Today is a good day. Today the University of Canterbury’s Engineering Society and the UCSA President, Sarah Platt, delivered public apologies and commitments to make changes that do not encourage offensiveness, divisiveness and bigotry. Beyond this, the University of Canterbury’s Vice Chancellor, Rod Carr, also offered an important statement. In particular, he says:
“…as a university community we have not yet fully developed the sensitivity and empathy which are the hallmarks of the open, inclusive, responsive, diverse campus we aspire to be, and as Vice-Chancellor for the last five years, I apologise for those shortcomings and the hurt felt by a number of our staff and students as a consequence.”

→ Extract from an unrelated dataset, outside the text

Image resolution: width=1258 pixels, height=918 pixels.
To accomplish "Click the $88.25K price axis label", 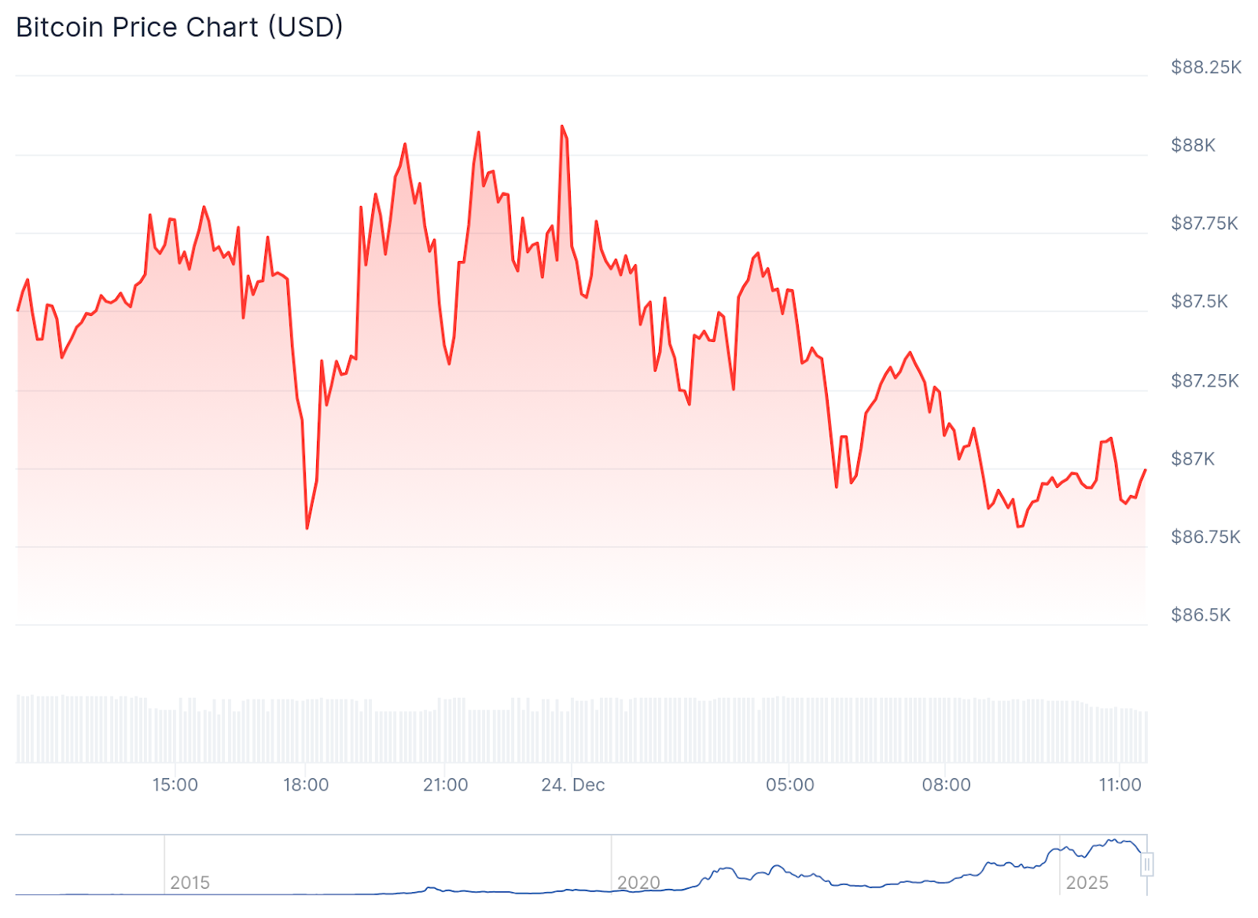I will click(x=1206, y=68).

What is missing from the statements is a strong moral condemnation of the behaviour and, discussions of how to make things right for those affected. However, in lieu of this, and as cheesy as it sounds, I hope this is a time for fighting to stop and healing to begin. Some of the right words have been said and, as an eternal optimist, I am hopeful that all the right action will follow.
This isn’t the end of what will be an ongoing programme to ensure all students feel included and their voices heard. There will always be idiots out there who think it’s funny/cool/popular to purposefully hurt others. Indeed, I have a PhD student starting soon who is looking specifically at online Trolling behaviour. We may never completely be free from this, but as long as it is not encouraged or tolerated from our student bodies and leaders then we can all hope for an improvement on campus and beyond.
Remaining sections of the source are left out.